Toegangseisen
Bachelor Rechtsgeleerdheid (zie ook OER).
Beschrijving
In de sociale rechtstaat is de rol van de overheid al lang niet meer beperkt tot het handhaven van dwingende normen alleen. Een belangrijk instrument om beleidsdoelstellingen te bereiken is geld. Bij het realiseren van veel beleidsdoelstellingen – of die nu betrekking hebben op gezondheidszorg of een schoon milieu, op onderwijs, de bestaanszekerheid van burgers of de herstructurering van een bedrijfstak – wordt op grote schaal gebruik gemaakt van financiële instrumenten. Nederlandse bestuursorganen verstrekken daardoor jaarlijks voor velen miljarden euro’s aan uitkeringen, subsidies, (studie)financieringen, tegemoetkomingen en andersoortige bijdragen ten laste van de publieke middelen. Het maatschappelijk belang daarvan is dus groot.
In dit vak bestudeert u twee belangrijke financiële sturingsinstrumenten van de overheid en hun relatie tot het staatssteunrecht. Wij beginnen met de subsidie. Onder welke voorwaarden mag de overheid miljarden aan subsidies weggeven aan projecten en activiteiten? Wie kan ervoor in aanmerking komen? Hoe is het verstrekkingsproces juridisch geregeld? Op welke manier kunnen bestuursorganen te veel uitbetaalde subsidie weer terughalen? En wat als ontvangers het niet eens zijn met een subsidiebesluit; welke rechtsbescherming staat dan open? Vervolgens schakelen we over naar een tweede financiële verstrekking: de tegemoetkoming. Dit is een schadevergoeding die de overheid op onverplichte gronden verstrekt, bijvoorbeeld naar aanleiding van natuurrampen, menselijk falen (denk aan een vuurwerkramp) en zelfs naar aanleiding van rechtmatig overheidsoptreden. Hoe valt het uitdelen van gemeenschapsgeld aan bijzondere groepen in de samenleving te rechtvaardigen? De juridische basis van tegemoetkomingen is veelal onduidelijk, de rechtsbescherming gebrekkig en de normering (wie krijgt hoeveel?) laat een grote mate aan variëteit zien. Deze en andere problemen rond de nog tamelijk onontgonnen rechtsfiguur van de tegemoetkoming passeren de revue.

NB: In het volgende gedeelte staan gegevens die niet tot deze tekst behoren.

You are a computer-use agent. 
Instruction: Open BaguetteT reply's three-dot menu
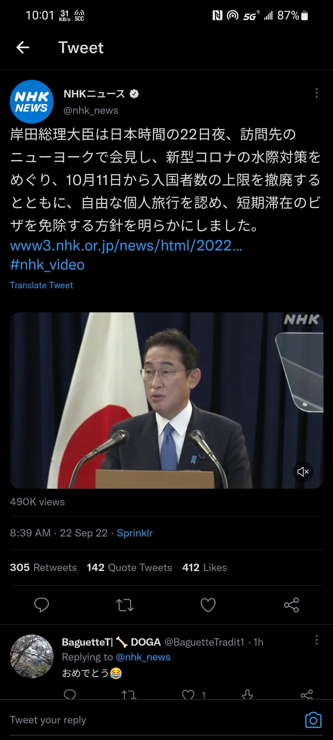point(316,640)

In het tweede deel van de cursus staat het Europese perspectief centraal. Op EU-niveau komen jaarlijks miljoenen euro’s aan subsidies beschikbaar om Unierechtelijke beleidsdoelstellingen te bereiken. Het gaat daarbij bijvoorbeeld om landbouwsubsidies en om subsidies om de werkgelegenheid in de lidstaten te bevorderen. De verstrekking ervan gebeurt voor een groot deel via de lidstaten. Daarbij is niet alleen het EU-recht van toepassing, maar ook diverse nationale wet- en regelgeving. In de praktijk leidt die combinatie tot lastige vragen: in hoeverre kunnen Nederlandse bestuursorganen rechtstreeks bevoegdheden ontlenen aan de Europese subsidieregelgeving? Handelen zij transparant genoeg en welk vertrouwensbeginsel geldt als er iets misgaat bij de toepassing van dit complexe recht?

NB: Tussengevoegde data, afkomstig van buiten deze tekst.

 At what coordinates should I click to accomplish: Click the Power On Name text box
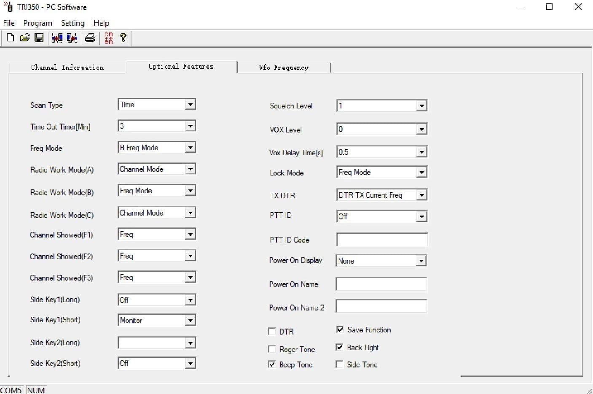pos(381,284)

Ten slotte is vanuit het Europese perspectief het staatssteunrecht relevant. Met het oog op eerlijke mededinging tussen ondernemingen in de interne markt, stelt het EU-recht randvoorwaarden aan subsidies en tegemoetkomingen die kwalificeren als staatssteun. Deze Europeesrechtelijke regels werken deels rechtstreeks door in de (bestuursrechtelijke) rechtsverhoudingen op nationaal niveau. In de rechtspraktijk leidt dit voortdurend tot vragen. Wanneer is sprake van staatssteun? Hoe kan worden voorkomen dat bij subsidiëring of tegemoetkoming staatssteun wordt verleend? Welke mogelijkheden bestaan er om subsidies of tegemoetkomingen ondanks de kwalificatie staatssteun toch snel uit te voeren?

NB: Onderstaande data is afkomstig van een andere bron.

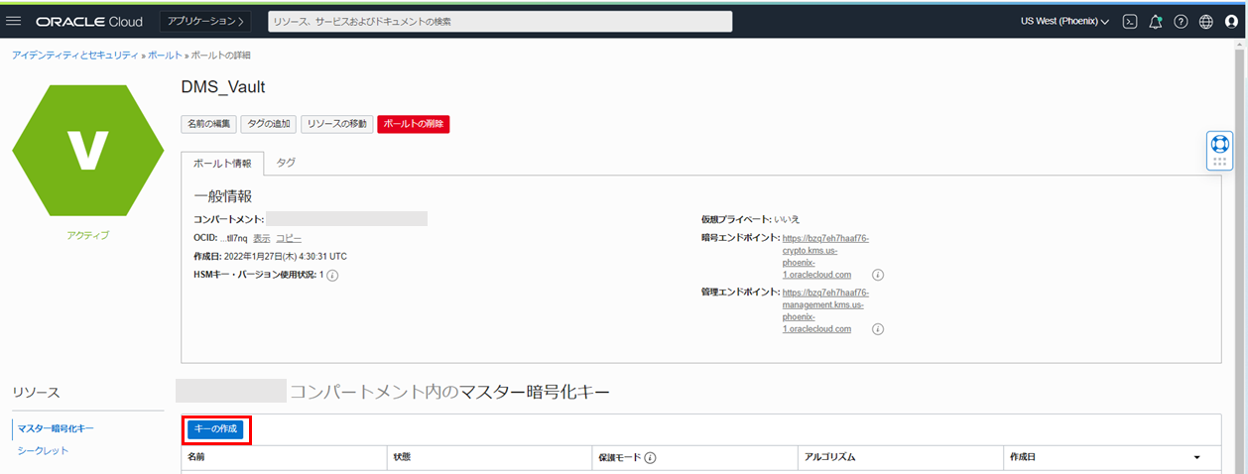Expand the アプリケーション menu in header
Screen dimensions: 1248x474
click(205, 22)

Zo ontstaat in deze cursus een breed beeld van de actuele juridische discussies en problemen rond financiële verstrekkingen van de overheid. Duidelijk wordt dat op dit rechtsterrein van presterend overheidsoptreden nog veel vragen op een antwoord wachten, terwijl het belang van het onderwerp in de juridische praktijk alsmaar toeneemt.
Leerdoelen
Doel van het vak:
Dit vak is zowel theoretisch-verdiepend als praktisch van aard. In de eerste plaats beoogt het vak u grondig kennis te laten nemen van enkele instrumenten van het financiële bestuursrecht (subsidies en tegemoetkomingen) en van de mogelijkheden en beperkingen die het nationale en het Europese recht stellen aan de financiële verstrekkingen door bestuursorganen. In het bijzonder is hier de relatie tot het staatssteunrecht van belang. Casusposities worden besproken en voor zover mogelijk opgelost. Verder wordt uitgebreid stilgestaan bij de achtergrond en de maatschappelijke betekenis van de financiële verstrekking als instrument om beleidsdoelstellingen te realiseren. De opdrachten voor de werkcolleges (schriftelijke reacties op vooraf opgegeven stellingen en voor te bereiden casusvragen over de studiestof) en de bespreking daarvan in discussieverband bevorderen uw schriftelijke en mondelinge vaardigheden.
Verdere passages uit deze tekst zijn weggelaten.